How to complete this task
In the listing below, find the line containing "[Zalo Chat] (130, 2508)" and the line containing "[Open the Menu] (14, 12)", then copy exactly everything from the first through the second, except the pictures.
START Data shown
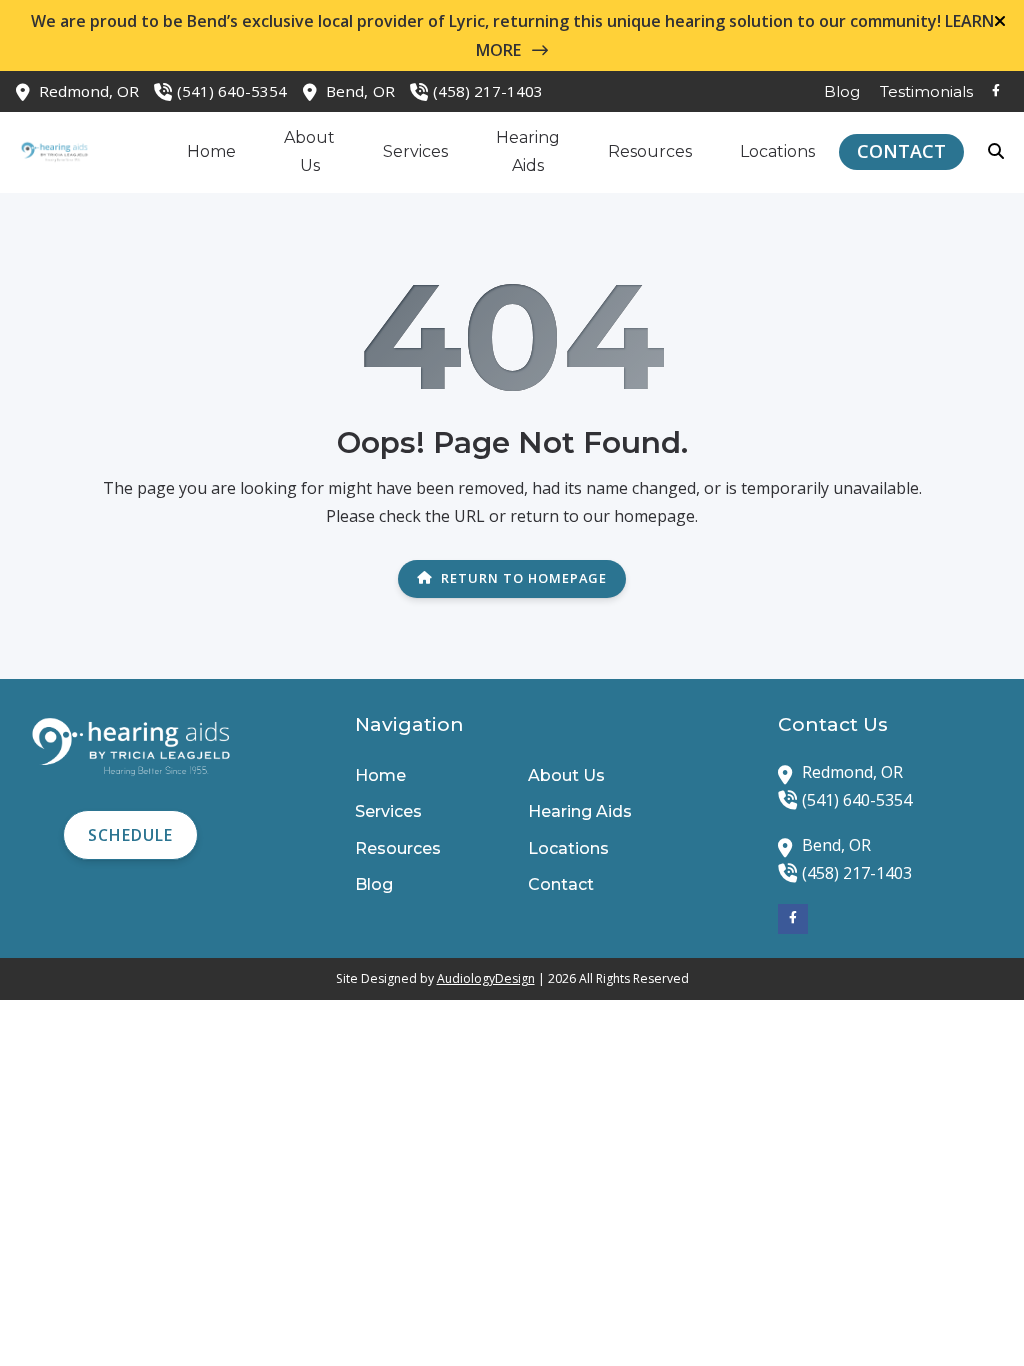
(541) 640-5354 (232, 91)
END Data shown
START Data shown
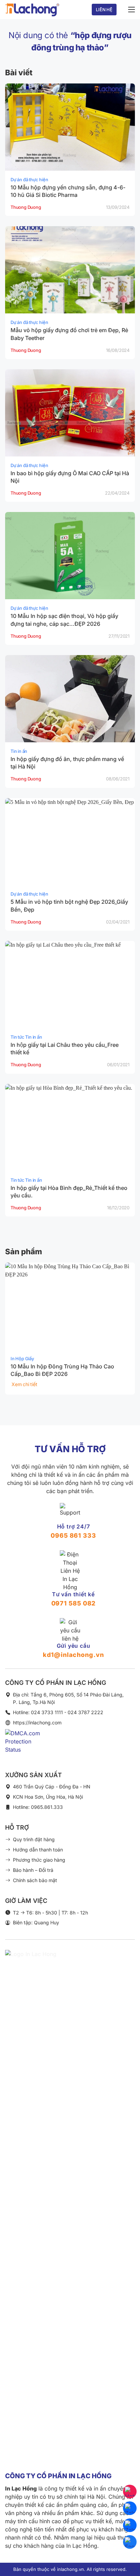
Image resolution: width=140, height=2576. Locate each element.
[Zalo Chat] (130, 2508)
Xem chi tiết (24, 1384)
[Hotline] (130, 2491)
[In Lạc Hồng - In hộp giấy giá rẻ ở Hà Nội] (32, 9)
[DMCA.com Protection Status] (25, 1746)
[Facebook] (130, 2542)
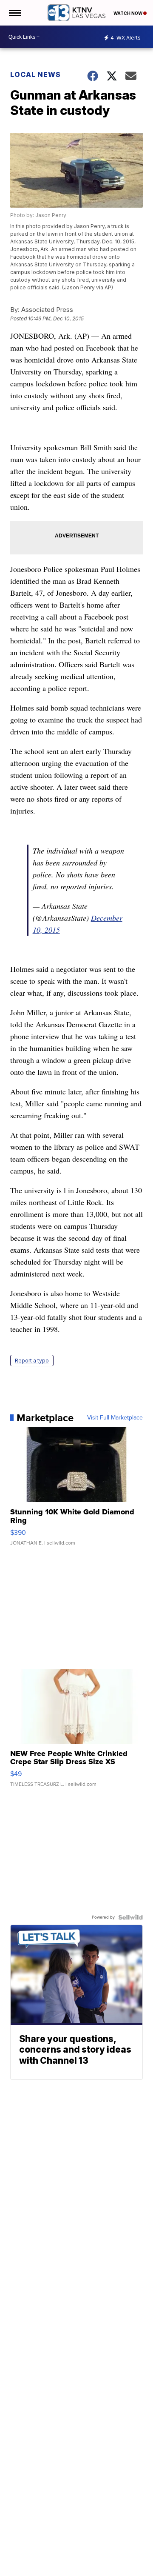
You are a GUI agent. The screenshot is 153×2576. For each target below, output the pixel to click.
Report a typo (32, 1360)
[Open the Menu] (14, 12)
END Data shown
Written response
[Zalo Chat] (130, 2508)
Xem chi tiết (24, 1384)
[Hotline] (130, 2491)
[In Lạc Hồng - In hộp giấy giá rẻ ở Hà Nội] (32, 9)
[DMCA.com Protection Status] (25, 1746)
[Facebook] (130, 2542)
You are a GUI agent. The screenshot is 153×2576. For each target below, output the pixel to click.
Report a typo (32, 1360)
[Open the Menu] (14, 12)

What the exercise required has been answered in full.